Run Pytorch on Multiple GPUs

ptrblck · February 9, 2019, 2:53pm

torch.device('cuda') will use the default CUDA device. It should be the same as cuda:0 in the default setup. However, if you are using a context manager as described in this example (e.g. with torch.cuda.device(1):), 'cuda' will refer to the specified device.
In the default context, they will be the same. However, I think input.cuda() will also behave like the default device as in point 1. I would recommend to stick to the .to() operator, as the code is quite easy to be written in a device-agnostic way.
I’m unfortunately not familiar with torchtext, but based on the doc, your suggestion makes sense.
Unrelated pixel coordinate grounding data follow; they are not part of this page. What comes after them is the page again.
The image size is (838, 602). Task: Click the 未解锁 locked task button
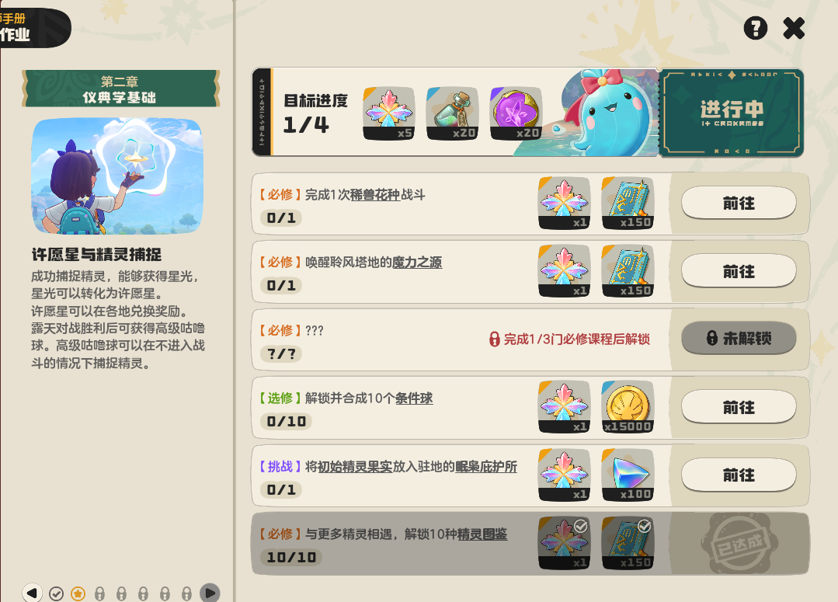tap(739, 338)
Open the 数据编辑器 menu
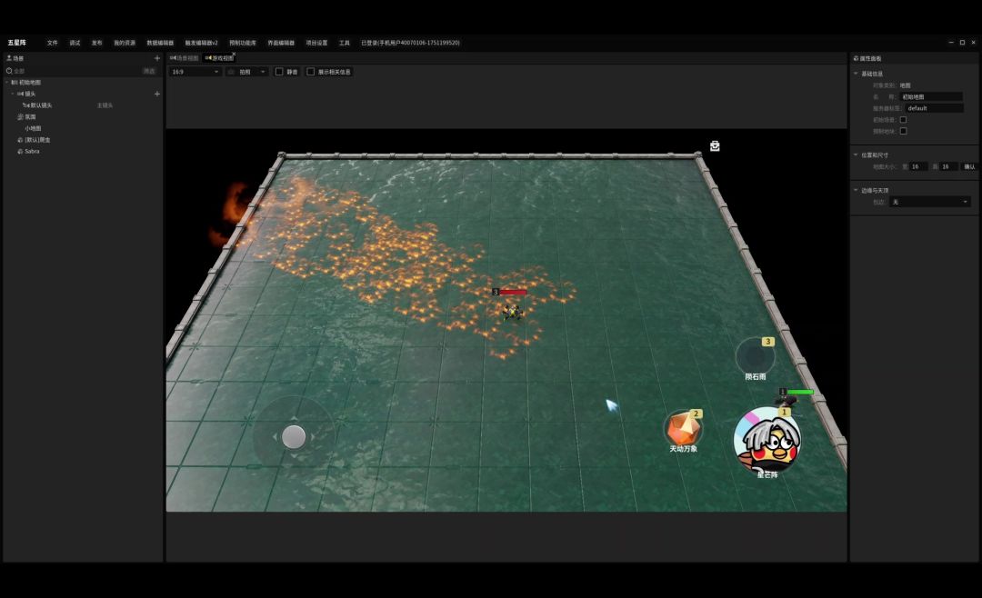 [x=160, y=43]
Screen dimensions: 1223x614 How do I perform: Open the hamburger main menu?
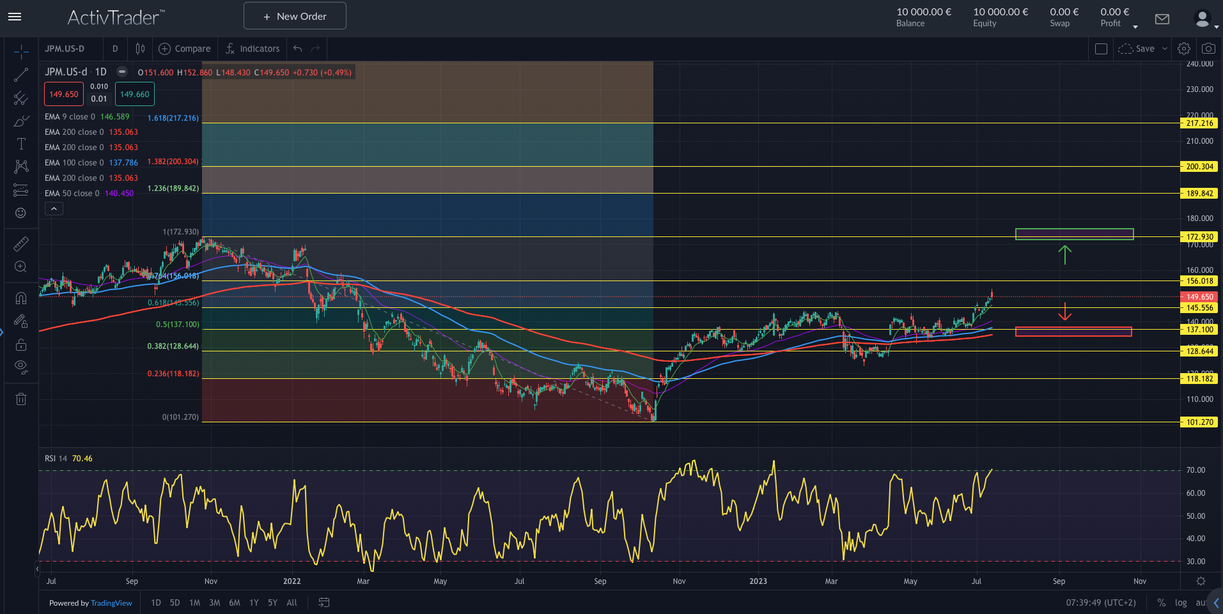[x=15, y=17]
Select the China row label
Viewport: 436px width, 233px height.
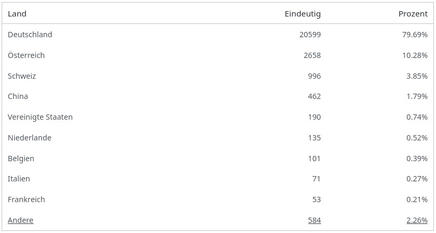18,96
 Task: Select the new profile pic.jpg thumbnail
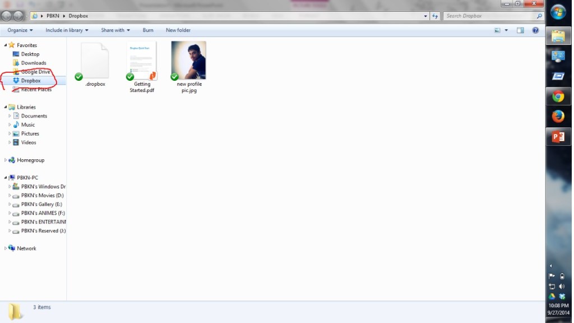(188, 61)
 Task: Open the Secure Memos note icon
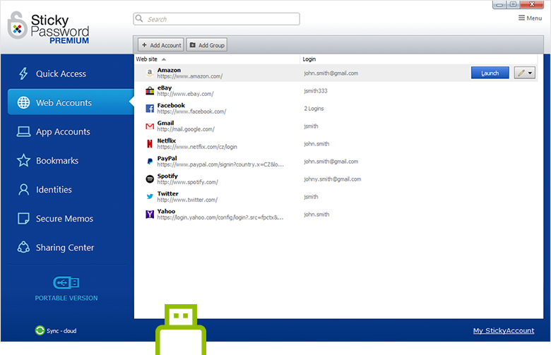coord(23,219)
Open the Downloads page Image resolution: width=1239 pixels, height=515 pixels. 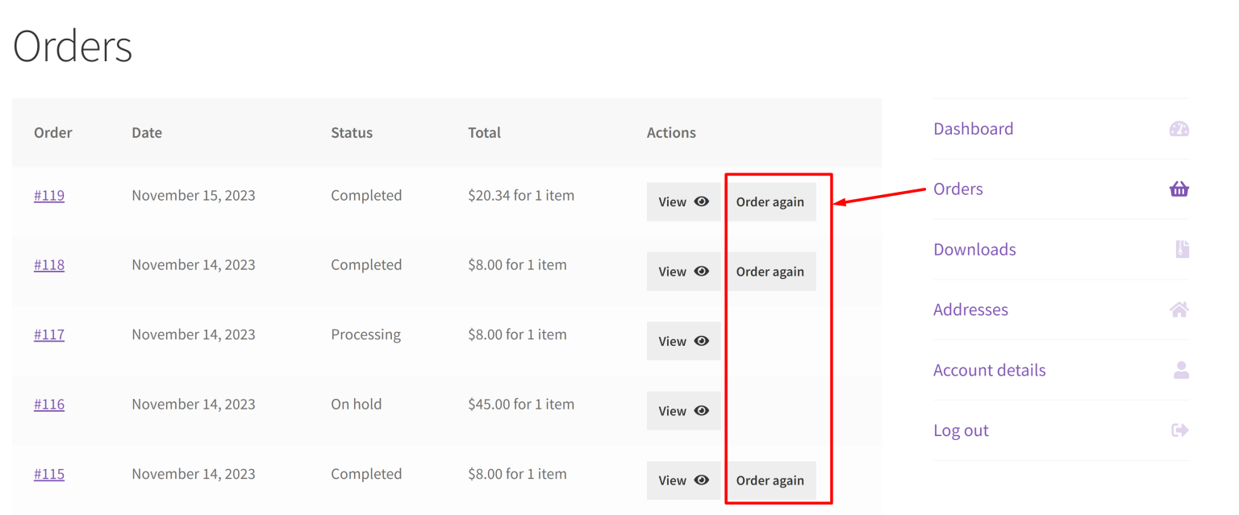point(974,249)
Let’s wait for other answers on this point.
Yes, that’s right. You’ll see an unbalanced GPU usages as beautifully explained by @Thomas_Wolf in his blog post.
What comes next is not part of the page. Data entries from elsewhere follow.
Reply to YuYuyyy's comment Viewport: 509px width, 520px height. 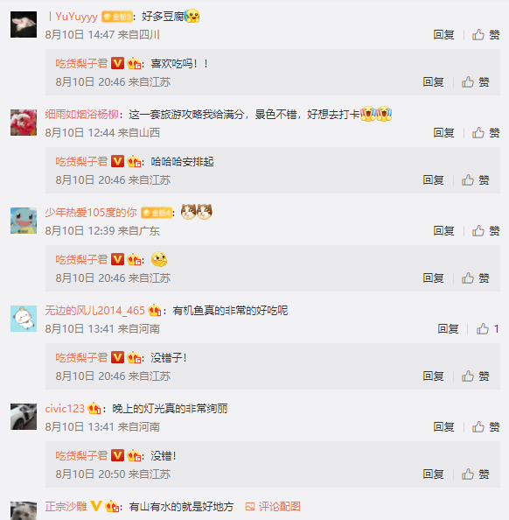pos(443,34)
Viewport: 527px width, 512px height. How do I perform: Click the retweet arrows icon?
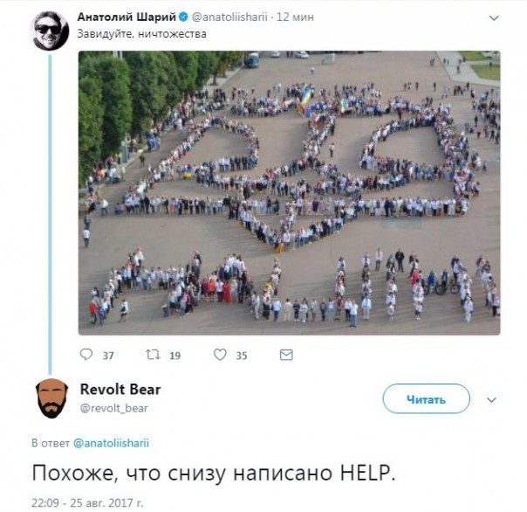point(153,355)
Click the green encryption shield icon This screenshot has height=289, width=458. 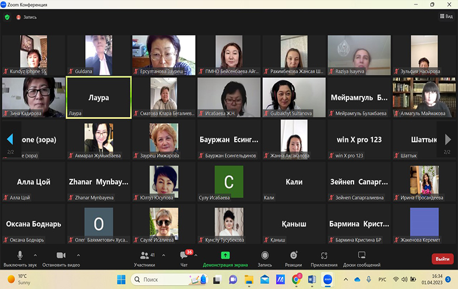[x=7, y=17]
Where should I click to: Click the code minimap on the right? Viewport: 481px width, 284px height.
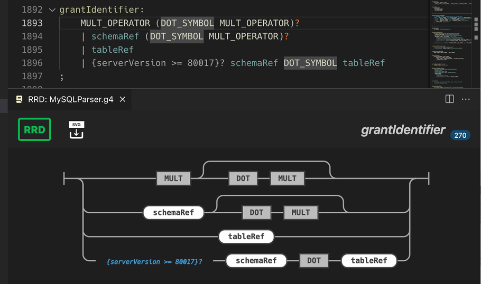[x=454, y=42]
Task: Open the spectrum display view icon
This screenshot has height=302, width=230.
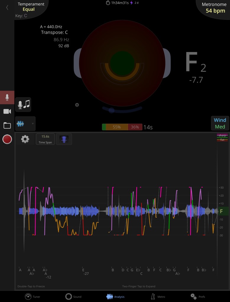Action: coord(64,139)
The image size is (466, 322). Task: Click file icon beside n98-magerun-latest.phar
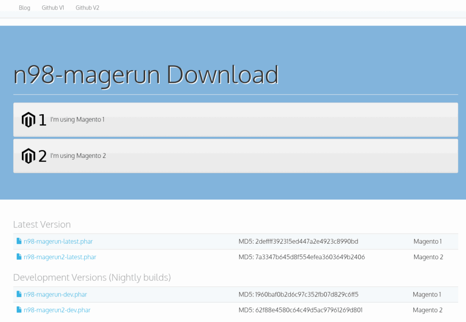19,242
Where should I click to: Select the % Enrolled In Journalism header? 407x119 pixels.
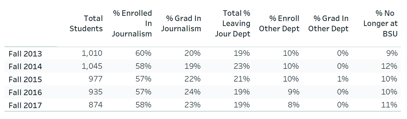(x=132, y=24)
Regarding nn.DistributedDataParallel I try to stick to the NVIDIA apex examples. I’m currently not sure, if there is still a difference between the apex and PyTorch implementation of DistributedDataParallel or if they are on par now. Maybe @mcarilli or @ngimel might have an answer for this point.
I’m not sure and would guess not. However, I’ve seen some paper explaining the momentum might be adapted for large batch sizes. Take this info with a grain of salt and let’s hear other opinions.